Extracted text >>
===
48 hours in: Rome
Italy's capital, with its wealth of antiquity and great gastronomy, is easy to reach but very hard to leave, writes Harriet O'Brien
Why go now?
Right now Italy's capital is at its romantic best, bathed in the haunting light of late winter. Share a cone of hot roasted chestnuts from street stalls by the Trevi Fountain (1) and enjoy Rome without the crowds.
For a more earnest reason to visit, a major Caravaggio exhibition has just started at the Scuderie del Quirinale (2) at Via XXIV Maggio 16 (0039 063 996 7500; scuderiequirinale.it). It runs until June 13 and marks the 400th anniversary of the artist's death, with the generous opening hours of 10am-8pm daily and a later opening to 10.30pm on Friday and Saturday; admission €1.
Rome's main airport, Fiumicino, 30km south-east of the centre, is served by Aer Lingus (0818 365 000; aerlingus.com) from Dublin and Cork. An express train leaves every half hour for Termini station (3), taking 30 minutes, for €11 -- but for half that fare the metropolitan stopping train runs every 15 minutes to Valle Aurelia (4) on Rome's red metro line, and every 15 minutes to Ostiense (5) and Tiburtina (6) on the blue metro line.
Rome's budget airport, Ciampino, 15km south of the centre, is served by Ryanair (0818 303030; ryanair.com).
===
Information shown >>
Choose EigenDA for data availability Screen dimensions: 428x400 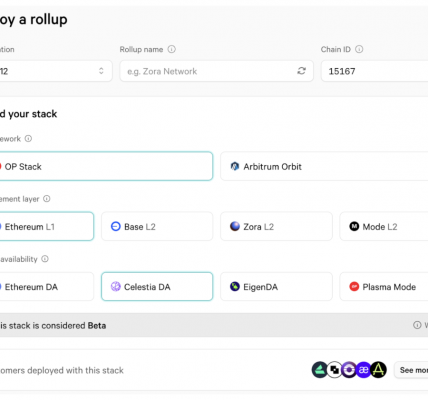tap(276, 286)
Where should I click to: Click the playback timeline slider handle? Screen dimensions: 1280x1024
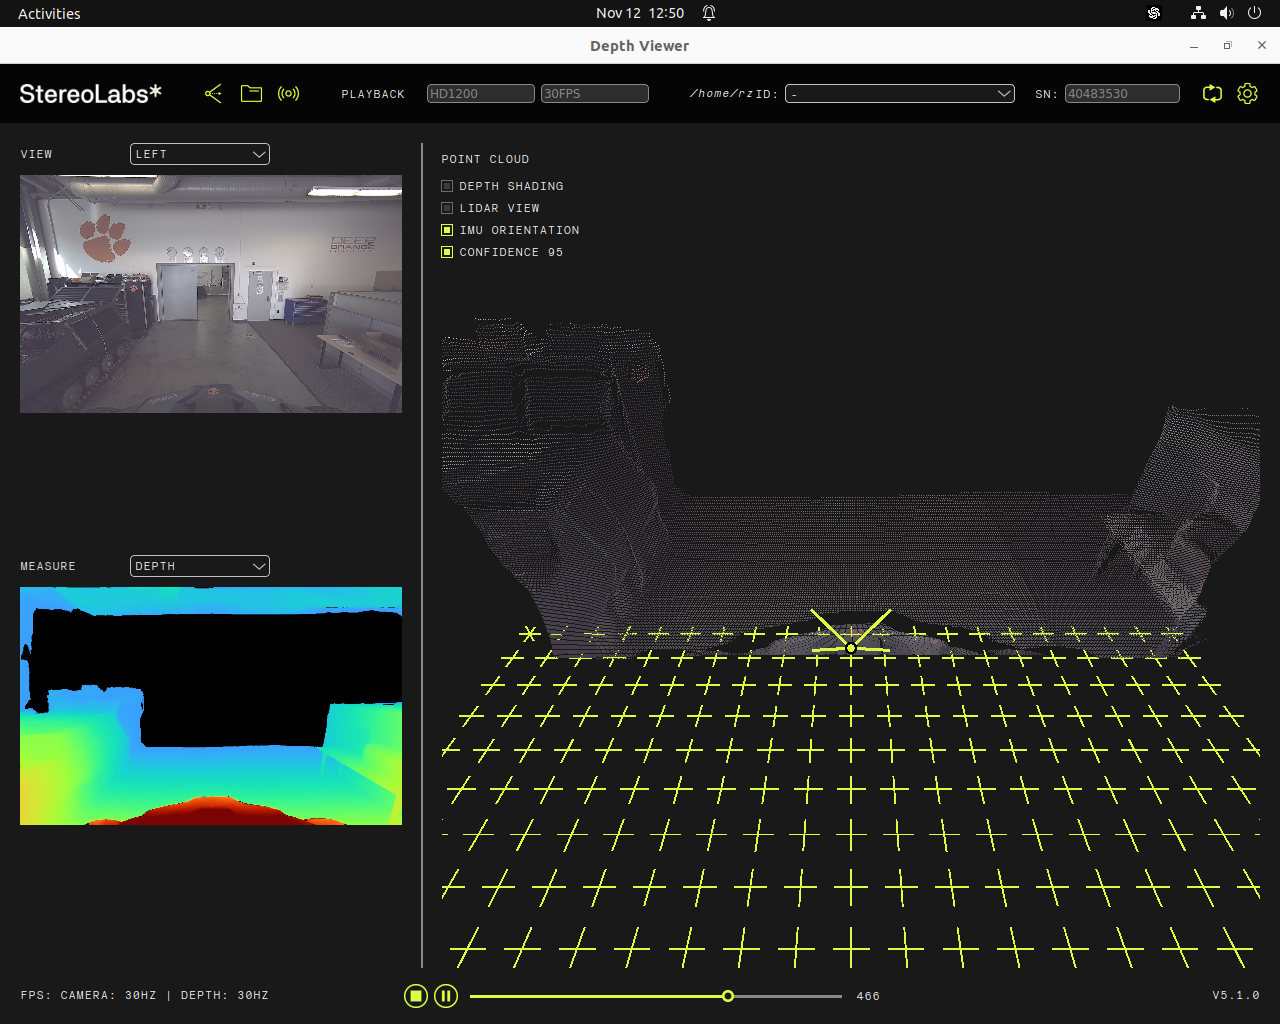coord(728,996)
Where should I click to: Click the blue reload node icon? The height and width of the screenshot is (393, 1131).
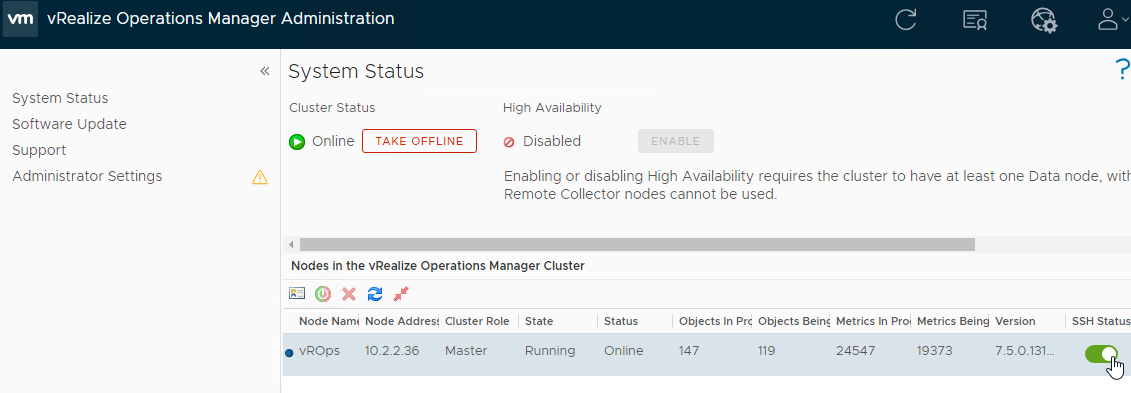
===
Stated task >> According to the Rome travel article, until what date does the Caravaggio exhibition at the Scuderie del Quirinale run? The data above can be set aside for this exercise.

Answer to the problem >> June 13.